Kaynak Metin
▼

GD Tenis Akademisi Milli Tenis Oyuncusu Gökberk Ergeneman ile yapılan sohbet sonucu, bir sporcunun hayatının merkezi olan tenis serüveninde onu ne yukarı taşımış, ne aşağı çekmiş ve her sabah onu yatağından büyük bir tutkuyla kaldıranın ne olduğunu konuştuk. Genç sporcu Ergeneman (24), sporunun hayatında değil hayatı olduğunu kanıtlamış oldu.
İlk olarak beslenmenin önemi konusunda konuştu;
“Turnuvalar için şehirden şehre koşuşturduğumuz oluyor ama her gün dinç olmam gerektiği için sağlığıma dikkat etmem gerekiyor. Bu nedenle nerede olursam olayım sağlıklı beslenmeye dikkat ediyorum. Asla aç karnına spor yapmıyorum. Antrenman, müsakaba ve günlük egzerszler esnasında kullanılan en önemli enerji kaynağı karbonhidratlar olmazsa olmazdır, ben de gikoljen depolarımı sağlıklı karbonhidratlarla dolduruyorum. Antrenman öncesi yulaf tüketiyorum. Ekmek tüketmiyorum. 90 dakikadan uzun süren yoğun antrenmlarımda vücutta glikojen tükendiği için karbonhidrat ölçümümü hesaplıyorum. Özellikle maçlardan veya yoğun antrenman günlerinden önceki akşam karbonhidrat ağırlıklı besleniyorum. Yeteri kadar karbonhidrat almazsam protein vücutta enerji kaynağı olarak kullanılacağı için kas yıkımına neden olur.” diyerek performansının doğru beslenme ile ilişkili olduğunu açıklığa kavuşturdu.
Daha sonra sporcu psikolojisi konusunda konuşma esnasında onun motivasyon kaynağını, anksiyeteyle başa çıkma yollarını ve motivasyon kaybında nelere başvurduğunu anlattı.

▲

Sağlanan Veriler

▼

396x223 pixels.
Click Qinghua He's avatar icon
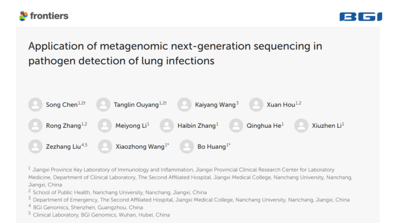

▲
▼

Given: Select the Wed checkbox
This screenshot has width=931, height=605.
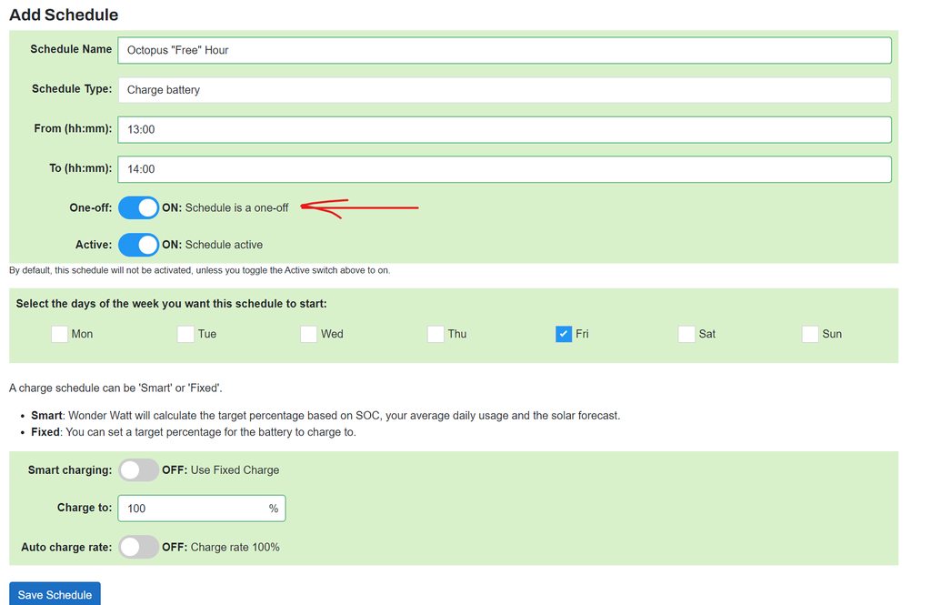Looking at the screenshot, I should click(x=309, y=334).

▲

İstenen Görevler
- 1) Tenis söyleşisinde "GD Tenis Akademisi" ifadesinden "olduğunu kanıtlamış oldu." ifadesine kadar uzanan bölümü hiç değiştirmeden aktar.
- 2) Tenis söyleşisini üç cümleyle özetle.

Görevlerin Yanıtları
- 1)
GD Tenis Akademisi Milli Tenis Oyuncusu Gökberk Ergeneman ile yapılan sohbet sonucu, bir sporcunun hayatının merkezi olan tenis serüveninde onu ne yukarı taşımış, ne aşağı çekmiş ve her sabah onu yatağından büyük bir tutkuyla kaldıranın ne olduğunu konuştuk. Genç sporcu Ergeneman (24), sporunun hayatında değil hayatı olduğunu kanıtlamış oldu.

- 2) GD Tenis Akademisi'nin milli tenis oyuncusu Gökberk Ergeneman (24) ile yapılan sohbette, tenis serüveninde onu ne yukarı taşımış ne aşağı çekmiş olduğu ve her sabah onu tutkuyla yatağından kaldıran şey konuşuldu. Ergeneman, performansının doğru beslenmeyle ilişkili olduğunu anlattı: aç karnına spor yapmıyor, antrenman öncesi yulaf yiyor, ekmek tüketmiyor ve maçlardan ya da yoğun antrenman günlerinden önceki akşam karbonhidrat ağırlıklı besleniyor. Ardından sporcu psikolojisine geçerek motivasyon kaynağını, anksiyeteyle başa çıkma yollarını ve motivasyon kaybında nelere başvurduğunu anlattı.